課題: 日本のマンガとアニメについての以下の文章の続きを、最後の文の後から書き進めてください。

★今さら、と言われそうですが、このところの日本のマンガ・アニメの世界進出は凄まじいものがありますな。
「クール・ジャパン」の筆頭ってことらしいですが、かつて、日本初のテレビアニメ「鉄腕アトム」の本放送をリアルタイムで見、自身もマンガ家になりたくてなりたくて懸命に目指していた者としては、少し複雑な想いも無いわけでは有りません。と言うのも、いま隆盛をきわめている多くの作品には、なかなか溶け込めない自分がいるからなのであります。
その大きな理由は、今時のマンガの「絵」と言うか、「キャラクター画」に馴染めないせいなのです。僕自身が絵描きの端くれで、絵に対する好みが激しいことが原因かも知れませんが、どうも、今のマンガは、確かに洗練されていてキレイなんだけど、なんか気持ち悪い・・ いわゆる生理的に拒否反応を起こしてしまうところが有るんです。
と言うのも、今の漫画には、昔の少女漫画的作風が流入していると思うのです。差別?と言われたらそれまでなんですが、子供の頃から少女漫画が苦手で、今の作品の絵柄に「少女漫画風」を感じると、どうしても受け付けなくなってしまうんです・・(申し訳ないです)。なので、ストーリー的には面白そうだと想っても、ついついバリアを張って避けてしまうことが良くあります。
それでも、ギリギリの境界線を何とかクリアして、見て良かったなと想うものも幾つか有ります。「蟲師」や「夏目友人帳」とか「秒速5センチメートル」など、とても良かったですね。「蟲師」に関しては絵も好きでしたが、あの奇抜な発想や設定が素晴らしかったし、「夏目友人帳」はアニメ「ゲゲゲの鬼太郎」が失ってしまった、妖怪に対する畏怖や不可思議が見事に描かれていました。

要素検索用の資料
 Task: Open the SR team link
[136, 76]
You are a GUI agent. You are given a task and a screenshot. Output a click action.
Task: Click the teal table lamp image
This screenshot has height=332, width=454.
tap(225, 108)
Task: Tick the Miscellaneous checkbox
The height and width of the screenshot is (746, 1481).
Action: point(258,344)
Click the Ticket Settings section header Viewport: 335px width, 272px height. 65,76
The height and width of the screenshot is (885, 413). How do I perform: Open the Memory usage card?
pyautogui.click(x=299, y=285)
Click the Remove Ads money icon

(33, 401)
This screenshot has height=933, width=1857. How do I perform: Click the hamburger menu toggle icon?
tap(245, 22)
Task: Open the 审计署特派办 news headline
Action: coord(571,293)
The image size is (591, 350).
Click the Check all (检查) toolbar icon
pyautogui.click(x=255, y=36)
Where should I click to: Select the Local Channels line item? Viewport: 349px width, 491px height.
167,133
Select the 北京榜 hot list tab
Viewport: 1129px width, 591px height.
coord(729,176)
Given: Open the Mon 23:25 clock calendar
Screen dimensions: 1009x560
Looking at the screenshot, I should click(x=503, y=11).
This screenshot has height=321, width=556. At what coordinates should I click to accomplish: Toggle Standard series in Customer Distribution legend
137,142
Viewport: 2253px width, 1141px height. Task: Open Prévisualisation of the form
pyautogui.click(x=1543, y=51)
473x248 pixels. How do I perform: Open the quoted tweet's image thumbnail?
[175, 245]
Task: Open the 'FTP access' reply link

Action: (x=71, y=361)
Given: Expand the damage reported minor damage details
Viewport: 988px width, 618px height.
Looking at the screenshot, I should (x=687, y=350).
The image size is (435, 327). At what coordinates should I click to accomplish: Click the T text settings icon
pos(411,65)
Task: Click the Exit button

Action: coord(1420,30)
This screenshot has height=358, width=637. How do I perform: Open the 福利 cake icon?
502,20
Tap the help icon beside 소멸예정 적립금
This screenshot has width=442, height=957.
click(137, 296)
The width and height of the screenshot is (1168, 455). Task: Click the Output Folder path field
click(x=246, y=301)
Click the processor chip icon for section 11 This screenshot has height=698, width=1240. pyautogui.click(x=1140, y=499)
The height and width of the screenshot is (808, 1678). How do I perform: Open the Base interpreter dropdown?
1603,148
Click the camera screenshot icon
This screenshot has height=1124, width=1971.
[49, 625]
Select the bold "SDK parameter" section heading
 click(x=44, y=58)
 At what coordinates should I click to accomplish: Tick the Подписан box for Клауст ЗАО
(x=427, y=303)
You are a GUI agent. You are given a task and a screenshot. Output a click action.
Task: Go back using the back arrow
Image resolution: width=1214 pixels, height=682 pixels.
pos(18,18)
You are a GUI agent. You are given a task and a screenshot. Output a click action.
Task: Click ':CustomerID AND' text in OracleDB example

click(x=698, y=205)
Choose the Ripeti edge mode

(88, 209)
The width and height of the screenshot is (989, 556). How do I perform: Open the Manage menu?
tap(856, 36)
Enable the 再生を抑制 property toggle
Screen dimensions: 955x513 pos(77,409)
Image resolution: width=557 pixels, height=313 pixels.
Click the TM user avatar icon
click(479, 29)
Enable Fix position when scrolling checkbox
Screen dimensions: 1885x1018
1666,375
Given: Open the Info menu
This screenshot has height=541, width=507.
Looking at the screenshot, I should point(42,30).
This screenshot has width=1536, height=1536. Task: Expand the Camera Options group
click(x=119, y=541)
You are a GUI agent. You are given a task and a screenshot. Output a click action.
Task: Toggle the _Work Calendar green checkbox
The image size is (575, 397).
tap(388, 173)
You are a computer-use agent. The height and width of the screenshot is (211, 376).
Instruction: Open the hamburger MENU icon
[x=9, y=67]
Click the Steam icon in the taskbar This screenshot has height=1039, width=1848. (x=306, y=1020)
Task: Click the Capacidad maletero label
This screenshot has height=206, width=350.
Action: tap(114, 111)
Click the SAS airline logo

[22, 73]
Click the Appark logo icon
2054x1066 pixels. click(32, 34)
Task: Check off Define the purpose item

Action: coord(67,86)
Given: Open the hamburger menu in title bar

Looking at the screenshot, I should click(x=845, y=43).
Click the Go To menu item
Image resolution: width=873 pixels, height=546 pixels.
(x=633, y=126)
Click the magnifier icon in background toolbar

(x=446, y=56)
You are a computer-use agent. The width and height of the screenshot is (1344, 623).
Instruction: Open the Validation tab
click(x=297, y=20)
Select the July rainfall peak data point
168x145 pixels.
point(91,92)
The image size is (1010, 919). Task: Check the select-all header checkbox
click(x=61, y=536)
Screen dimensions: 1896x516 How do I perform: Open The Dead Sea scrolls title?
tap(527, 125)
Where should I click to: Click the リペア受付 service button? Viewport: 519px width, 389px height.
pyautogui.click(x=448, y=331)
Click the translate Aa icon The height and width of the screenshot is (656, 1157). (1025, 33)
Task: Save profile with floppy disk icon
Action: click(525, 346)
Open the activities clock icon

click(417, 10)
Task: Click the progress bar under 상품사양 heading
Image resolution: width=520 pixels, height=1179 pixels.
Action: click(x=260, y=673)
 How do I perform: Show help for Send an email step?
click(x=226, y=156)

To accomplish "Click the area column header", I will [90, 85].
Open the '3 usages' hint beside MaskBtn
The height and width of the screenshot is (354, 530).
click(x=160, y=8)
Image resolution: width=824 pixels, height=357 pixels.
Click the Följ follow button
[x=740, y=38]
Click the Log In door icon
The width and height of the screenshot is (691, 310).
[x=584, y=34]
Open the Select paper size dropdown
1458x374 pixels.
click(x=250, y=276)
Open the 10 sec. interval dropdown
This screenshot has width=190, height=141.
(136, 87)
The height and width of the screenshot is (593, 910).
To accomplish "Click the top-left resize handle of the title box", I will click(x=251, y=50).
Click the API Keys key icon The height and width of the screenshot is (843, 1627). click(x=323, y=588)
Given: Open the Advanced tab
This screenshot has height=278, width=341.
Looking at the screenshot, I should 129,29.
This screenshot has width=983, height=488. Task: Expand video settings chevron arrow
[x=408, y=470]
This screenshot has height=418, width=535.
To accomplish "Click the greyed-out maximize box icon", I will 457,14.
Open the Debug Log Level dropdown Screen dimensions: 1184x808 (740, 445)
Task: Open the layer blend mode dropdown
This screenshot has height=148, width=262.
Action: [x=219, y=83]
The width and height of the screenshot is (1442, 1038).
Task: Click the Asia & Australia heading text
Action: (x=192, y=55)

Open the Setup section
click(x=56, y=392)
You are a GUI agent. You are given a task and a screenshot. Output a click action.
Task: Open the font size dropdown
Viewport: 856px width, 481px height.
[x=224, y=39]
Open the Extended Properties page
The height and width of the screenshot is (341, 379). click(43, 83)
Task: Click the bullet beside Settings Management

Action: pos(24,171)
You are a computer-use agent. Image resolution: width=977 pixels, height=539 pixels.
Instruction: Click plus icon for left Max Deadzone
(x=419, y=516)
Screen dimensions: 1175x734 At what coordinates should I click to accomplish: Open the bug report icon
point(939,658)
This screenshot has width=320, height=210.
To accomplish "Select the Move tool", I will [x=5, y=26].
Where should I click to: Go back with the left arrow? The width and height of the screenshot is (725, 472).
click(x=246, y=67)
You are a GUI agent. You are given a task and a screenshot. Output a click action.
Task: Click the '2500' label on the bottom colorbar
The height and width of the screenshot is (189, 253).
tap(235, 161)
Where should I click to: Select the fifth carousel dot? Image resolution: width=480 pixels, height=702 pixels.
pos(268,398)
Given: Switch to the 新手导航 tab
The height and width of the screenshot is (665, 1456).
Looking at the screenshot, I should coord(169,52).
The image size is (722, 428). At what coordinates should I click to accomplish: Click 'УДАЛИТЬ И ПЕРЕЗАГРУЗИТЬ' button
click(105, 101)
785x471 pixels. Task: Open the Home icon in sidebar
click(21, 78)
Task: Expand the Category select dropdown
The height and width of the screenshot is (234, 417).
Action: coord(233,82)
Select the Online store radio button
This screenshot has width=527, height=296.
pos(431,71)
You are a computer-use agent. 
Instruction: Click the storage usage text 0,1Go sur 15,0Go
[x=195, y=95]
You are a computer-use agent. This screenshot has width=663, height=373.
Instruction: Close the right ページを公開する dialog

出力結果:
「秒速5センチメートル」については、キャラクターの絵は好みでは無かったのですが、まず背景画に引き込まれて、それにつられて物語にも引き込まれてしまいました。(自分がブレード隊で訪れた、幾つかの実在する駅が登場する、聖地巡礼的懐かしさも有りましたかね)
ただ、「ワンピース」なんかと比較して、もしかしたら、これらは一昔前の作風に近いから気に入ったのかな?と言う想いも無くはありません。
「ワンピース」は、ストーリーとは直接関係の無いエピソードを、延々と語り続ける場面が随所にあって、最近の作品にはそう言う傾向がとても多いのですが、僕なんかには、このわき道にそれる感じがたまらなく退屈だと感じられてしまうのです。
それに比べれば、「蟲師」や「夏目友人帳」「秒速5センチメートル」などは、正統派のプロット作りがなされていて、受け入れやすい構成になっている気がします。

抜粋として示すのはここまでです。